Brain Injury Association of America Position on Definition of Traumatic Brain Injury

The Brain Injury Association of America published its position paper on the definition of traumatic brain injury entitled Conceptualizing Brain Injury as a Chronic Disease.  The organization tasked with providing legislation and lobbying for victims of traumatic brain injury, published its paper in 2009.
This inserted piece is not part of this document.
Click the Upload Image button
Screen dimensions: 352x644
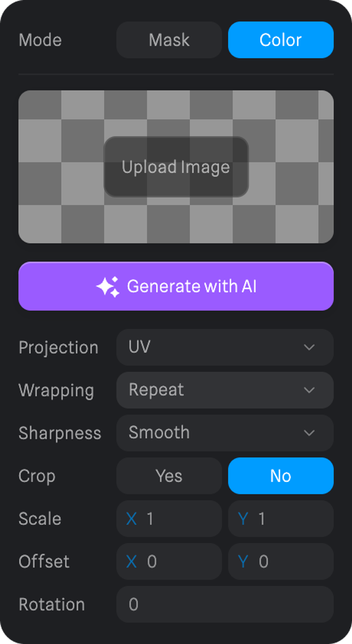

The gist of the paper is that traumatic brain injury is not an event but a process

 

The American Heritage Dictionary defines an event as “the final result; the outcome.” The
Webster’s New World Dictionary defines an injury as “harm or damage.” Traumatic damage to the brain was therefore seen by the industry as an “event.” A broken brain was the equivalent of a broken bone—the final outcome to an insult in an isolated body system. Once it was fixed and given some therapy, no further treatment would be necessary in the near or distant future, and certainly, there would be no effect on other organs of the body.
 
The purpose of this paper is to encourage the classification of a TBI not as an event, not as the final outcome, but rather as the beginning of a disease process. The paper presents the scientific data supporting the fact that neither an acute TBI nor a chronic TBI is a static process—that a TBI impacts multiple organ systems, is disease causative and disease accelerative, and as such, should be paid for and managed on a par with other diseases.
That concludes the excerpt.